Without the pictures, restate all of the data below word for word.

(Beginning of Material provided)

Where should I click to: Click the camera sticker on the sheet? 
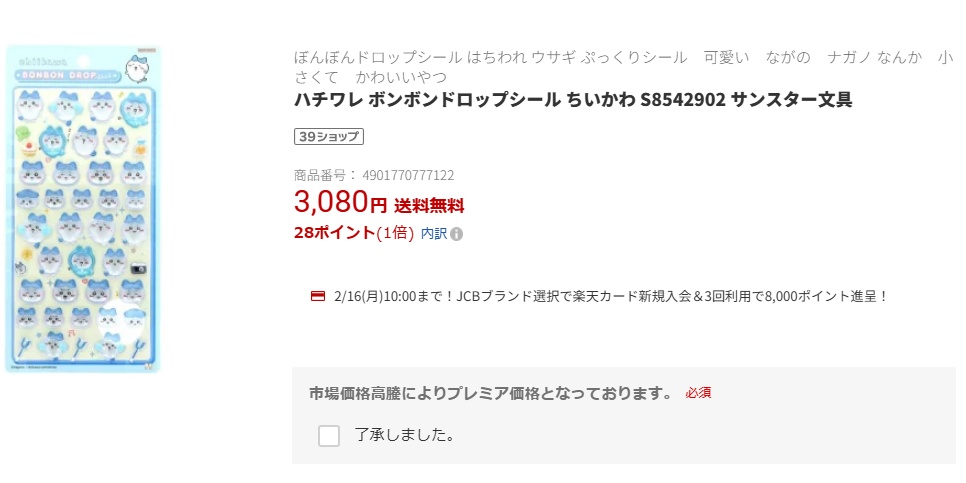140,270
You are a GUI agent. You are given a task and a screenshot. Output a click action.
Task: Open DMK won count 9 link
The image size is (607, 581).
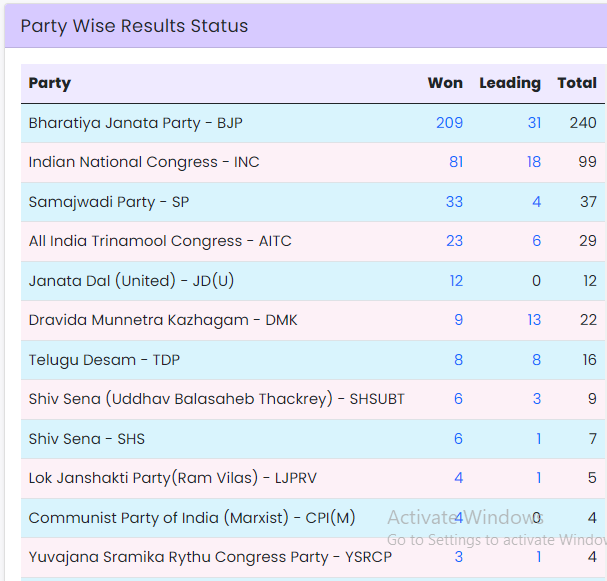click(x=458, y=320)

(End of Material provided)

* [Response below]:
Where should I click to: Click the camera sticker on the sheet? 
140,270
You are a GUI agent. You are given a task and a screenshot. Output a click action.
Task: Open DMK won count 9 link
The image size is (607, 581).
click(x=458, y=320)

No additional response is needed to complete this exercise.